伊勢物語・・・在原業平・・・はるか昔に聞いたことがあるような~でも内容は、マッタク知らず。

「むかし男在りけり」と書き出される章段が多いことから、この男は在原業平だと考えられていますが、確証はないのです。(むかし男の正体)・・・ということのようです。

 

平安の時代は自由恋愛が通常態であり、件の業平は高貴な家柄で官人でもある超エリート。

したがって、何でもかんでもやりたい放題?・・・と思ってしまう。

そういう上部階層ゆえに「みやび」な対応ができるのでは。

 

・・・相手をとことん追い詰めない、早々に決着をつけない、短絡的に勝者と敗者を分けてしまわない。そのような一見曖昧にも見える振るまい、考え方、余裕のある性格を、私は「雅」と考えます。そこには、相手を思いやる「哀れ心」がある。上から下を見るときの「哀れみ」ではなく、相手も自分も、やがて消えていく身だという諦念が潜んでいるのです。・・・(P.18~19)

 

このような人ばかりだったら、争いごとなんて起きないと思うが、現実は政争に明け暮れている。

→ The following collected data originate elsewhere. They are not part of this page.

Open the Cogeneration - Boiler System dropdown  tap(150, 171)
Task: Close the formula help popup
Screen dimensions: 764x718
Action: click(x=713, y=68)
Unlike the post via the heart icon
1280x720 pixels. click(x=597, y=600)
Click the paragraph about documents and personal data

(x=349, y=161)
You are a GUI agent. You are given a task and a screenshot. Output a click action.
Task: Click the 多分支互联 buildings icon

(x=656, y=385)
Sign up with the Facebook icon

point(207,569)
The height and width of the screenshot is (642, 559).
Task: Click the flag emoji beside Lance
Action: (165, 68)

やはり業平は、特別な人物~コンジョヨシだったのですかねー。

なんだか共感(一部だが)出来る部分あります。(-_-;)

 

「世の中に絶えて桜のなかりせば 春の心はのどけからまし」業平

「散ればこそいとど桜はめでたけれ うき世になにか久しかるべき」返歌(作者未詳)

絶妙なツイート&リツイート。

こういうやり取りができるなんて・・・。

 

「小説伊勢物語 業平」の補足として本書ですが、在原業平に興味を持ったので本編?も読んでみたくなりました。